Michael Slosek's A Sequence for Cinematic History raises many questions, and the questions begin with the title due to the preposition for. For--is the chapbook a sequence to be added to something called Cinematic History? Is the sequence something be presented like a gift to cinematic history like a little known story? The questions continue in the chapbook. Are we reading sequences that are inspired by films or a film? Are we reading poetry influenced by film techniques so that they seem cinematic? Are these poems showing film makers what they could do with language using techniques they are already familiar with? Is the chapbook showing us how we've become so conditioned by film that we can only see our own images through film techniques? The poems in the chapbook seem just out of focus, so that we could say they consist of signs or images fragmented or just not seen clearly.*** Ultimately, I'd like to see this chapbook as part of a longer book to see if that would narrow the amount of questions or add new ones.

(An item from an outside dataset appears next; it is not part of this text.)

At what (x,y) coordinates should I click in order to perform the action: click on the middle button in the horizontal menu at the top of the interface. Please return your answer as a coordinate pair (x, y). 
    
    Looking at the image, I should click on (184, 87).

*** The out of focus feeling reminds me of a repeating scene in Wong Kar-Wai's Fallen Angels. Since I don't know Chinese, I was watching the film with subtitles, and there was a scene that kept repeating in which we see a sign on the outside of a building near an elevated train. The sign is in Chinese, and I wanted to know what it said and knew that it was important, but I felt cut of from it as if it was out of focus.